November 23 2009   Story: Bryan Joslin

It’s said that Chicago has only two seasons – winter and road construction. One by one this latter season’s shovel-ready, stimulus-funded projects are coming to a close; with each passing day a new section of road re-opens, resplendent in fresh asphalt and bright new stripes, easing up traffic congestion ever so slightly on a daily basis. That can only mean one thing: Winter is coming.

Having lived in the area our entire lives, we know that this happens every year, like clockwork. The routine is familiar – dig out the heavy coats, a pair of gloves and boots; find an ice scraper and/or snow brush to throw in the trunk; top up the washer fluid tank with the sub-zero blue stuff; bolt up some snow tires and throw in the winter mats.

So, with winter’s icy breath soon to be blowing down our necks, we set to work winterizing our long-term BMW 335d. Our first stop was the Tire Rack website for a look at the current range of winter tires. We’ve installed and driven a variety of winter performance tires over the years, and we often find ourselves coming back to the Bridgestone Blizzak lineup for a performance car like our 335d. The decision to once again mount Blizzaks –in this case Blizzak LM-25s – was helped by the fact that there’s a run-flat option designed specifically as a BMW OE fitment. After all, the only thing worse than changing a flat is changing a flat in the snow.

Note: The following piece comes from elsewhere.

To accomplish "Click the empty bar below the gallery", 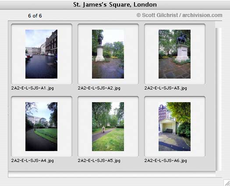I will 112,174.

We chose to downsize from our sport package’s staggered 225/40-18 / 245/40-18 setup to a more winter-appropriate 225/45-17 size all the way around. The theory goes that the narrower-than-stock rear tires will sink deeper into snow rather than float on top, resulting in better traction. If you’ve ever watched a WRC winter rally, you’ll certainly see that this logic applied, as every car seems to be wearing 175-section tires.

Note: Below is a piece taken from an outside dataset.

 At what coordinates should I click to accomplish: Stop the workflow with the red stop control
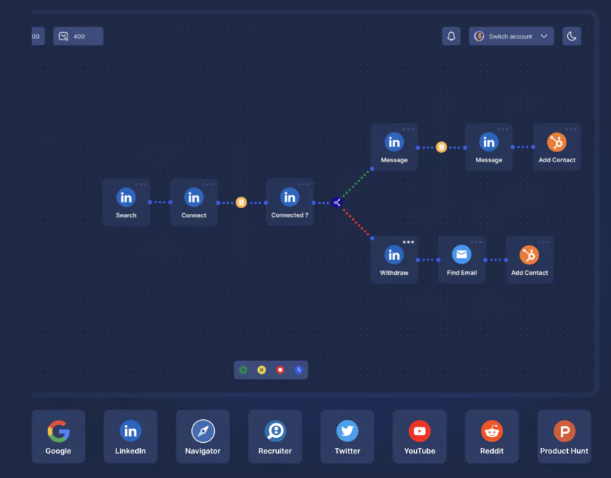[280, 370]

The downside to choosing this fitment is that it requires a different set of wheels. Fortunately, the aftermarket wheel business has given us a wealth of inexpensive alloys in recent years, and Tire Rack is fully stocked in BMW applications. We chose a fairly basic five-spoke from Rial, a company who also supplies numerous carmakers with OEM alloys. The 17x8-inch Salerno wheel – finished in silver paint – looks as though it could be a factory wheel; in fact, its center cap is the exact diameter as the one on our factory wheel, allowing the roundel to be fitted for an even more factory look.

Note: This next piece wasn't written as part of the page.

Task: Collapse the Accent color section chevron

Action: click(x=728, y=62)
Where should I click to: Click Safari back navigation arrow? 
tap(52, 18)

The option we chose is what we consider the “right” way to do a winter package: a separate set of wheels and tires requiring only a quick swap to be ready for the change of seasons. Of course, doing things right doesn’t always come cheap. Our LM-25 Runflats run $189 apiece (non-runflats in the same size cost $145 each) and the setup also demands a new set of tire pressure monitors at $49 each. The total cost of our package is $1424. The other option is to simply purchase winter tires and have them mounted to the existing wheels. This would have cost $844 in 225/40-18 Blizzak runflats (LM-60), but would have required us to pay a tire shop to dismount, remount and balance the alternate tires at a cost of $60-80 twice a year. In a typical three-year lifespan for a set of winter tires, the cost of constantly switching tires would essentially wash out the savings, not to mention add the seasonal inconvenience of getting into the tire shop for the changeover. On some vehicles, opting for steel wheels, despite the higher unsprung weight and lower visual appeal, is also a cheaper option than our alloys.

With new shoes on the 335d, we turned to protecting the interior from the elements. For as long as we can remember, we’ve been covering our carpets with the impermeable and ubiquitous black rubber mats from WeatherTech. For starters, we’ve known the guys who run the place since they were in an office the size of ours (in which they were also importing baby bottles from the same manufacturer that popped the floor mats). But really, the product has always spoken for itself; the heavy, natural rubber mats seem to hold gallons of salt-infused slush as it melts off our Timberlands, keeping the precious carpets underneath clean and dry as a summer day.


This year we broke from tradition though, if ever so slightly. Instead of fitting rubber mats we opted for a more 21st-century solution in the form of WeatherTech molded floor liners. Made of flexible thermoformed plastic, the floor liners are CAD-designed to fit each car perfectly. We simply pulled out the carpet mats and installed the trays in their place. Black was our color of choice, matching the carpet for a seamless appearance.

The floor liners are considerably thinner and lighter than the old-style rubber mats (which we still have in several of our other cars), and because they have such high walls they hold even more of winter’s ugliness. For neat freaks, they’re also easier to clean than the many ribs of the rubber WeatherTechs, and we’re hoping they prevent the buildup of road salt that inevitably runs off the edge of the rubber mats. Our set of four liners runs $159.90, about a sixty percent premium over the rubber mats. The fit is phenomenal, and we’re actually looking forward to some snow just to see how much they’ll hold.

It may not seem like a lot, but with these two simple changes our 335d stands a far better chance of making it through to the next construction season unscathed. Now, if we could just remember where we put the ice scraper eight months ago.